FiOS TV complaints

FiOS is Verizon's fiber offering, which they are now rolling out in limited areas. According to this article from someone who signed up for FiOS TV and then dropped it, there may be some real limitations (note: scroll down the page a bit to the "FiOS TV" title).

The problem is that FiOS partitions the bandwidth available to a home into three separate portions: TV, telephone, and Internet. But to do on-demand movies and video, Verizon has to use the Internet/broadband partition, not the TV partition. So as the note describes, you may see much of your promised bandwidth eaten up for a movie.

What's the problem you ask? Suppose you are working from home, using your FiOS broadband partition to connect to the company network for VoIP and company systems. It is summertime, and your kids are home. It's 10 AM, the kids are bored, and they order a two hour on-demand movie. For the next two hours, you may see your available bandwidth drop substantially. As the author noted, this may or may not actually be an issue, but Verizon would not provide any details.
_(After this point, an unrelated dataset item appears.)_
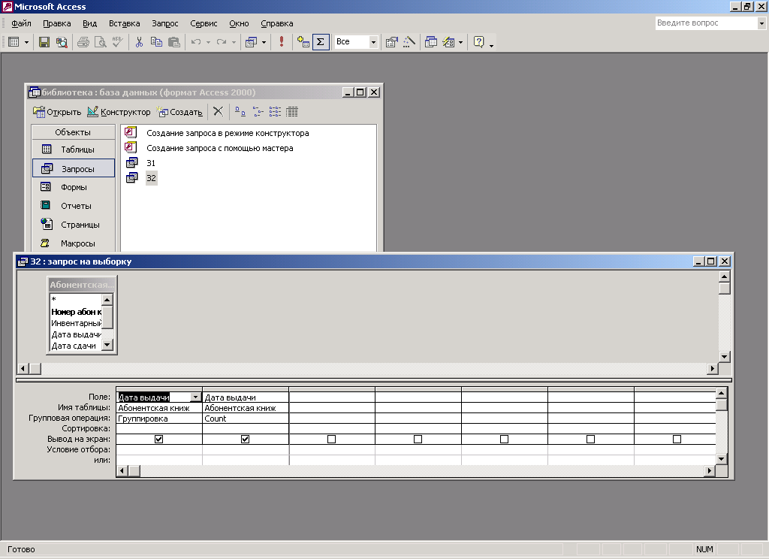Click the Cut scissors icon

coord(139,42)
In a open services, Active Optical Network (AON), vendors like PacketFront run all services in a single large network connection to your home, and on-demand video does not affect your Internet access because each service is managed end to end with guaranteed Quality of Service (QoS). It's a different and better design that does not have the limitations of the FiOS PON (Passive Optical Network) design. Disclaimer: Design Nine often recommends PacketFront systems for community broadband networks.

This limitation of FiOS and PON systems is a real and serious economic development issue. As more and more job and work opportunities allow people to work part time or full time from home, communities need broadband systems that fully support business use of the network. Communities that think FiOS or AT&T's Lightspeed services are enough may be disappointed as economic development in their region begins to stall out when workers and businesspeople discover these networks don't support business class services very well.